Look, you can keep spouting your nonsense, but it simply doesn’t correlate to unemployment numbers of the last half century. I have two good friends working for minimum wage right now, I have been employed for more than minimum wage, so you are wrong on a second count as well. A business should always be able to pay a decent wage to employees.
“A business should always be able to pay a decent wage to employees.”
I hear you, but a man should be able to work for what he is willing to accept. He should not be forbidden to get a job for less than $7.25 per hour or what have you. I want that freedom.
My teenage sons want that freedom! My 18 year old had a terrible time getting a min wage job, and he has a good work history and no problems! He finally had to move out of town to get, for real, a job grilling hamburgers at McD’s.
[Look, you can keep spouting your nonsense,]
Okay, you tell us EXACTLY what the minimum wage should be, the exact clearing prce, since you are so smart. And then tell us how you calculated that exact point.
>> A business should always be able to pay a decent wage to employees.
Yeah, what the hell - I made $150 a flight hour as an airline captain. Why not pay everybody that? ANSWER: The marketplace will only pay you $150 or $7.50 or whatever an hour IF you can generate MORE than that amount of goods and services. For that kind of money, I had to make life and death decisions for the 254 people I had strapped to my a$$. The net result of minimum wage laws is that they restrict entry of young and/or unskilled workers into the marketplace. The unions love it!
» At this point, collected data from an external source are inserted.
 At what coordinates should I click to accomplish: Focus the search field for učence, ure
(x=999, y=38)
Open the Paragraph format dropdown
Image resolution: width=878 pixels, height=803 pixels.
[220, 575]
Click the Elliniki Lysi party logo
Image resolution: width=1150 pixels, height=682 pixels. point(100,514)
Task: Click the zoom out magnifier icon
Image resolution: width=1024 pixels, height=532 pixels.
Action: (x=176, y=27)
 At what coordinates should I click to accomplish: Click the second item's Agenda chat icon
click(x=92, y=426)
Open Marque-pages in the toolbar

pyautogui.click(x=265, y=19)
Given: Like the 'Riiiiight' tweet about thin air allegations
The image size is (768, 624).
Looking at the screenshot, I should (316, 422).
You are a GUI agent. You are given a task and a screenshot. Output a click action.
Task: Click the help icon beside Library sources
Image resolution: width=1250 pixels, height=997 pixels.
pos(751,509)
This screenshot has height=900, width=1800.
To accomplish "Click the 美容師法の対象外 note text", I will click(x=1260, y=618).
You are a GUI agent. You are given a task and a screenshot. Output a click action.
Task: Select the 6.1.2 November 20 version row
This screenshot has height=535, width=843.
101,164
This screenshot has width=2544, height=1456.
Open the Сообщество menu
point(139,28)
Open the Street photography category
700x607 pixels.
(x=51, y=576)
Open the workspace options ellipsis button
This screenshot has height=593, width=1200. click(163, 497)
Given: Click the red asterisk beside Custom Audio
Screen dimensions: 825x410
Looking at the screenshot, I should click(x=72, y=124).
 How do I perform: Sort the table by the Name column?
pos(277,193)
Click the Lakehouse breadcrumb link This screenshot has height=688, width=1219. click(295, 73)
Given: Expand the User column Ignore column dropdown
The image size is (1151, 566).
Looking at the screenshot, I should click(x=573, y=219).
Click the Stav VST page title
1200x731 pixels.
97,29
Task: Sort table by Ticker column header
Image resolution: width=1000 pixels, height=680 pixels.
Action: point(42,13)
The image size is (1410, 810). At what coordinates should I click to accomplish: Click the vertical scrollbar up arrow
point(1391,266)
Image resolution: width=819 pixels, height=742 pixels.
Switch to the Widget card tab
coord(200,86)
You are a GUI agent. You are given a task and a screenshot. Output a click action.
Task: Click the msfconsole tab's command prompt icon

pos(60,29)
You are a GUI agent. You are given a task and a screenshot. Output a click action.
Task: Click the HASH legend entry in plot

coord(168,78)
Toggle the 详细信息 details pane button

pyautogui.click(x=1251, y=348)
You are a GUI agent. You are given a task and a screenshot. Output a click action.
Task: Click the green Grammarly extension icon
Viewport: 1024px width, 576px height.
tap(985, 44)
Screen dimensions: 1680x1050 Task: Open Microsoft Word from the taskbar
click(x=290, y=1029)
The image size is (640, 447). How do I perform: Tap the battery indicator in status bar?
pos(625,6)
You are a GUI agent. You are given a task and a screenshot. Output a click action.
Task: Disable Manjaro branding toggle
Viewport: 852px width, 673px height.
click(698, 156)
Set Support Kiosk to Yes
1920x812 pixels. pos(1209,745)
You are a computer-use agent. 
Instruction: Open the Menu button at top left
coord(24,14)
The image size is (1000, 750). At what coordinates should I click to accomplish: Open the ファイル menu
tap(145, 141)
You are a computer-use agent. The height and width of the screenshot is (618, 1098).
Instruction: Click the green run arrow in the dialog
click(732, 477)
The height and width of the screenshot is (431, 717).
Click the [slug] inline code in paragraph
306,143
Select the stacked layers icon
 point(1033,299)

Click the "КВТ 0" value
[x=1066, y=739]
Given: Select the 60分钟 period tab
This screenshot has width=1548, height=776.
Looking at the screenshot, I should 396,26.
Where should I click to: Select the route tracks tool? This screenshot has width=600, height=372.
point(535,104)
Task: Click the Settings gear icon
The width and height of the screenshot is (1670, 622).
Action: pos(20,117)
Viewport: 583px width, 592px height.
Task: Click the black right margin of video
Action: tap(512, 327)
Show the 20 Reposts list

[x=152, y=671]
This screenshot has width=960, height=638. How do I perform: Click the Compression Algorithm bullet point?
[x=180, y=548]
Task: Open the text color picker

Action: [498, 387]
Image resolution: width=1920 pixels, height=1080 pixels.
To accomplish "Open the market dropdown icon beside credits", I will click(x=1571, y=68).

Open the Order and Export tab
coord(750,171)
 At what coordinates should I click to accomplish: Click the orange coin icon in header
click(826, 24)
I hope anyone who goes into business has that in mind - but as Robert Burns put it, ""The best laid schemes o' Mice an' Men, gang aft agley."What happens then? Does the would-be businessman sell out at a loss, and just get a job somewhere again with his savings wiped out? Or does he soldier on, struggling to make ends meet and continue employing both himself and some employees at poor wages rather than throwing all out of work? The latter is what happens in the real world, and it is small businesses which create most new jobs. You can certainly prevent small business formation by increasing the risk of trying to start one, but that is hardly a solution to unemployment OR low wages.
Luke 11:46
And he said, Woe unto you also, ye lawyers! for ye lade men with burdens grievous to be borne, and ye yourselves touch not the burdens with one of your fingers.